Business Report Opinion

Market keeps eye on MPC rate decision this week

Waldo Krugell|Published

All eyes on the Reserve Bank's rate decision this week.

Image: Bloomberg

It was an interesting week with the JSE All Share index hitting 100 000 points on Wednesday morning and the gold price breaking through $3 400 an ounce again. Internationally, US President Donald Trump announced trade deals with Japan and with the Philippines, and there are reports that the EU and US are nearing a deal.

In local news the Government of National Unity held together once more as the DA agreed to support the Appropriation Bill after President Cyril Ramaphosa dismissed Higher Education and Training Minister Nobuhle Nkabane. On Thursday, Trade, Industry, and Competition Minister Parks Tau said that a “condition precedent document” has been signed as a precursor to finalisation of the trade negotiations with the US, but little details were available. It was reported that the Framework Deal aims to resolve long-standing market access issues that both sides are interested in and to promote bilateral investments in a mutually beneficial manner. It is unlikely that South Africa and the US will reach an agreement by the 1 of August, when 30% tariffs kicks-in.

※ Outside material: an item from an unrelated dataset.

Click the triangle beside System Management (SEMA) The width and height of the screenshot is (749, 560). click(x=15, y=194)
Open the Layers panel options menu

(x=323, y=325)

The key local indicator was the June Consumer Price Index (CPI) inflation figure released on Wednesday. The inflation rate rose from 2.8% to 3%. The main driver was higher food prices, while lower year-on-year fuel prices helped to counter the increase. The inflation rate remains safely below the midpoint of the Reserve Bank's target band, and markets are still expecting one more 25 basis point cut to the repo rate this year. But will it happen at Thursday’s Monetary Policy Committee (MPC) meeting?

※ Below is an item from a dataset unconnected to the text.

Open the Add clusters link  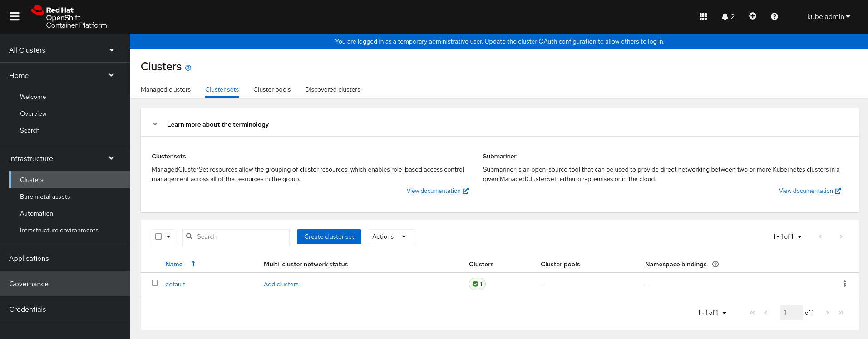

Based on the June inflation number and the outlook for inflation there is a strong case for a cut. Almost all models suggest that inflation will increase slowly during the rest of this year, but remain below the midpoint of the target band for the next year or two. The MPC has often argued that international uncertainty poses an upside risk and is an argument for keeping the repo, and our interest rate differential with the US, unchanged. The concern is that if we cut the repo rate while the Americans keep their policy rate unchanged, the rand-dollar exchange rate will weaken, increasing the cost of imported goods. This week the Federal Reserve meets the day before our MPC and their decision will play a role. They are waiting to see the inflationary impact of their tariffs and will probably keep their policy rate unchanged. Yet, from the South African point of view the dollar is relatively weaker, and the interest rate differential is less of a concern. Keeping the repo unchanged runs the risk of applying contractionary monetary policy in an economy that is barely growing. 

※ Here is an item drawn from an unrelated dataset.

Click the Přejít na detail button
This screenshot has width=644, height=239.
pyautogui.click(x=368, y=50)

Another view is that repo rate decisions are no longer about the midpoint of the target band, but rather about the proposed new target of 3%. With a lower target in mind, it may not make sense to cut the repo rate just yet.

I think the Reserve Bank has already made a strong case for the benefits of a lower target. Their models show that because inflation is already low, the cost of moving to a lower target is minimal. They don’t believe interest rates will need to stay high for long, nor that much economic growth will be sacrificed in the process.

However, their whole story rests on several assumptions, and recent research by Codera Analytics shows that there are many factors to consider. One question is how quickly inflation expectations can be anchored to the lower target. It’s no use having a lower target if unions continue to base wage demands on historically higher inflation rates. Another question is whether fiscal policy can support the lower target. If public finances deteriorate, long-term interest rates on government debt will rise, and stimulatory fiscal policy could increase inflation. A lower target requires fiscal discipline. Lastly, the government as a price setter must also buy into the lower target. More than 30% of the CPI basket consists of administered prices, which in recent years have increased at rates far above the headline inflation rate. To achieve a lower average inflation rate while, for example, electricity tariffs, rates and taxes are rising steeply, those parts of the economy where prices are flexible will take interest rate strain at a high cost for the private sector.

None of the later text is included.